As part of the KARST project we investigated the groundwater flow from land to sea, the spatial distribution of SGD sites and its effects on the benthic habitats at four different study sites. We integrated a wide range of datasets and concepts from different disciplines (e.g. geomorphology, remote sensing, geophysics, biology and geostatistics) to assess the spatial variability of SGD and the movement of groundwater into the ocean. Our interdisciplinary methodology makes use of the most appropriate measurement techniques for individual water-depths and has the potential to be applied in many locations worldwide where it will not only be crucial for karstic environments but also for other geological areas where SGD occurs from point sources (e.g. volcanic islands). As freshwater becomes increasingly depleted in coastal areas and offshore freshened groundwater a more valued resource, our newly acquired data and methodologic approach provides additional monitoring options and a greater understanding of SGD to assist proper management of this potential future resource.

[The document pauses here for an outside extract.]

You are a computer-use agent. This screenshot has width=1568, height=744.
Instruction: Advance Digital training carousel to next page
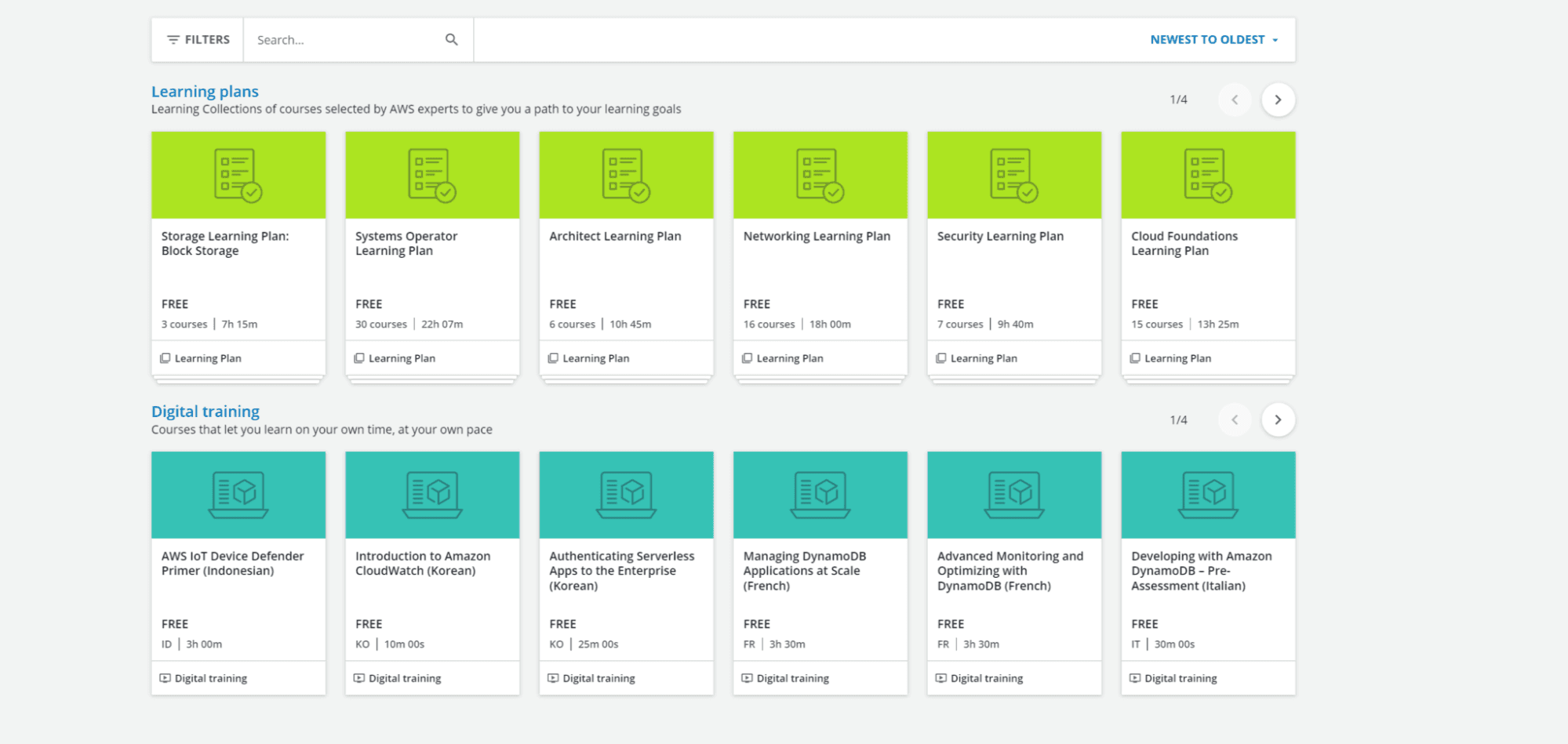[1277, 420]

The four study sites investigated during the project were Veracruz (Mexico), Antalya (Türkiye), Eckernförde (Germany), and Wellington (New Zealand).
Offshore Mexico, the RV Justo Sierra undertook a voyage between the 1st and 12th of February 2023 to explore SGD in the shelf offshore Veracruz and to determine the effects of the SGD on the local environments and habitats. The data shows a previously unknown large offshore extension of a shallow coral reef system. It appeats that this reef system is closely associated to submarine springs which were monitored with deployed mini CTDs. The morphological analysis additionally shows pockmark features that suggest fluid flow from the seabed.
Offshore and onshore Antalya (Türkiye) we acquired an extensive geophysical dataset. Here we employed an innovative integration of offshore and onshore electrical resistivity and hydroacoustic techniques. This dataset allows us to investigate the dynamic interactions between fresh and salty groundwater across the land-ocean boundary. Together with our Turkish colleagues we were able to identify and characterise submarine springs in the bay, find areas where offshore groundwater is recharged from land and also identify regions where saltwater is intruding into the coastal aquifer on land.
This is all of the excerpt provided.